Eloise shook her head.

“Do you think that’s what they do? Pretend?”

“Yes. To protect themselves from the truth. From their fear,” Carl said. He knew the servants did not want to work for Mr. Anderson. They feared for their lives. But they feared defying Mr. Anderson just as much, if not more. There was no way to win for them.

That no one would be bold enough to warn a new girl away from the job was not a surprise to Carl. That was how people were. They might not wish her ill will, but for some of them at least, having a new face, a new body, meant one more person between them and the dangers of the house.

In the wild, animals traveled in herds for protection, fully knowing that predators would still pick off one or two, but usually the slowest and oldest. Most would survive. Maybe everyone in the house felt the same way. Most would survive.

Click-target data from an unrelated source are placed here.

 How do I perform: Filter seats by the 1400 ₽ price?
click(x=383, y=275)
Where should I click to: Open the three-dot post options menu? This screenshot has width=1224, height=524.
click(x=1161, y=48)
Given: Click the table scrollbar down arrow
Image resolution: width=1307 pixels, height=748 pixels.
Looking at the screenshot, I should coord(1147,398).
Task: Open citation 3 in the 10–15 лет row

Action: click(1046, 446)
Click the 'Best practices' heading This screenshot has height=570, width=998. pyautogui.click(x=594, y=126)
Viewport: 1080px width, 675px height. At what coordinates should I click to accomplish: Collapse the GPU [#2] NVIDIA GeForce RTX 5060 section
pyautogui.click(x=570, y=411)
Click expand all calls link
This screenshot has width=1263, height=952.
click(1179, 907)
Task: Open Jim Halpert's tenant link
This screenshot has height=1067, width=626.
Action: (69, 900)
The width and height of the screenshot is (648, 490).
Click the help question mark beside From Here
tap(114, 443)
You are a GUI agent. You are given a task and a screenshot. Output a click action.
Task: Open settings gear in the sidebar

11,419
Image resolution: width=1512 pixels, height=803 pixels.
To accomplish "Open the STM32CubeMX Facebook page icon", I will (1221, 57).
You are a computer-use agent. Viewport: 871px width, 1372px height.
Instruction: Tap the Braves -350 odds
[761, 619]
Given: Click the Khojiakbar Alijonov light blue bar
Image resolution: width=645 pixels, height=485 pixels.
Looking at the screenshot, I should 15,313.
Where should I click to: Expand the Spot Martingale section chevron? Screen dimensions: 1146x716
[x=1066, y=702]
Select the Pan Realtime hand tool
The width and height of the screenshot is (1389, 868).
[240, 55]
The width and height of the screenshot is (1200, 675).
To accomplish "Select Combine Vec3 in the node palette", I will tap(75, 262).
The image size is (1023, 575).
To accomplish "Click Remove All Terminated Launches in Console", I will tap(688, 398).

Eloise left, unhappy with the servants and uninterested in learning more about the new maid. Carl stayed behind, watching Felicity being shown around the house and having her duties explained. He followed them from room to room as the girl nodded sometimes and asked questions every now and again.

Felicity seemed to be a quick study, and she clearly had experience as a maid elsewhere. Within several days, she had a good understanding of the layout of the house and what was expected of her. Never once in that time did anything unusual happen. The spirits of the house left her alone, Mr. Anderson was barely present, and the house itself did nothing to show the true nature of where she was working.

Carl was not with her all day every day. He drifted in and out. He liked to go for walks in the garden sometimes, and along the edges of the property. Sometimes, he loitered about the oubliette with his remains. On the odd occasion, he even indulged Eloise in a game.

When he returned to the new girl, she always seemed in good spirits. He found himself conscious of his presence near her and wondered what made him so interested. It was not a romantic interest; the girl was very young, and his feelings were not of that nature. At some point, he realized he had developed a curiously paternal feeling.

He knew what Felicity was walking into. And as Eloise had said, it seemed that no one was warning her of the dangers. Carl felt like he needed to keep an eye on her just in case something happened.